As the common ground between the left and the right quickly falls out beneath our feet, our democracy is growing more stagnant each day and we become further entrenched in political gridlock. At his final State of the Union address, President Obama touched on how this polarization is one of the things he regrets most during his presidency.

“Democracy grinds to a halt without a willingness to compromise,” he says, “or when even basic facts are contested, or when we listen only to those who agree with us. Our public life withers when only the most extreme voices get all the attention.”

These extreme voices, like Donald Trump, rally other extremists to join forces and continue to justify their radical opinions by creating a social identity for themselves. And while spending time with like-minded people may appear beneficial, it does more harm than good. When we categorize ourselves into separate political groups, we feed into an “us vs. them” mindset where we believe our opinion is right and anyone who disagrees is wrong. Yet politics, or the world for that matter, is not that black and white and requires compromise.

But why can’t we Americans just learn to compromise? It turns out learning is half the problem. According to “The Big Sort” by Bill Bishop, higher education actually contributes to the polarization problem in America. Seeking higher education in turn has us seeking evidence to justify our beliefs and disprove others.

If a professor has a different viewpoint than us, we’re unlikely to respect their beliefs and take them seriously, and some might take it as far as posting “DO NOT TAKE 0/10 do not recommend” on RateMyProfessor.com. We become blind to any information that challenges what we believe to be true. On the other hand, professors as well as other students who support our opinions are seen as more intelligent and we flock to these people.

And this polarization is not exclusive to politics. As my fellow nerds know all too well, there is a huge dichotomy between Marvel and DC. The debate between Marvel fans and DC fans becomes so heated, it could fuel a civil war. But why do we treat something as trivial as comic books akin to the apocalypse? Marvel-based puns aside, almost every form of entertainment has been exposed and corrupted with polarity. From The Dress to Meek Mill and Drake or Wiz Khalifa and Kanye West, we divide and pick sides. It’s almost as if we are addicted to the conflict and drama that arises from these situations and neutrality would be equivalent to withdrawing.

So where does that leave us? If polarization is just a side effect of the human condition in America, is there a 12-step program we can check into to rehabilitate both sides of the aisle and find some shared values between both Republican and Democrat, or end the beef between Ye and Wiz?
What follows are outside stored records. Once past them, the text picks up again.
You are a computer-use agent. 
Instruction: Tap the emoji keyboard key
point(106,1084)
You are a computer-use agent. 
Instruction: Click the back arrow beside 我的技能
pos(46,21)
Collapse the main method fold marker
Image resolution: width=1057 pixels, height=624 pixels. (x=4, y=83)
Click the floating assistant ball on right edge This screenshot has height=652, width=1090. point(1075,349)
While it may not come easy, and may take a little bit of settling on some of the more poignant issues, I think it is possible for us to set aside the differences and leave the extreme partisanship in the past. If we augment what we have in common and take into consideration the views of the opposite side, we can depolarize the situation. While my hopes for the future may be a bit optimistic, I’ll leave you with this:

In the end of his final State of the Union, President Obama called the American people to action. In response to the hate that divides us, he asked,“Will we respond to the changes of our time with fear, turning inward as a nation, turning against each other as people? Or will we face the future with confidence in who we are, in what we stand for, in the incredible things that we can do together?”

His words, reminiscent of a speech given by Abraham Lincoln nearly 160 years prior, hold the same message; it is true that “a house divided against itself cannot stand,” and it is vital that we as Americans consider the incredible progress we could achieve if we united as a nation and left the heated Facebook debates in the past.

Jessica Kitchingman studies political science. She can be reached at alexandraschultz@unr.edu and on Twitter                      @TheSagebrush.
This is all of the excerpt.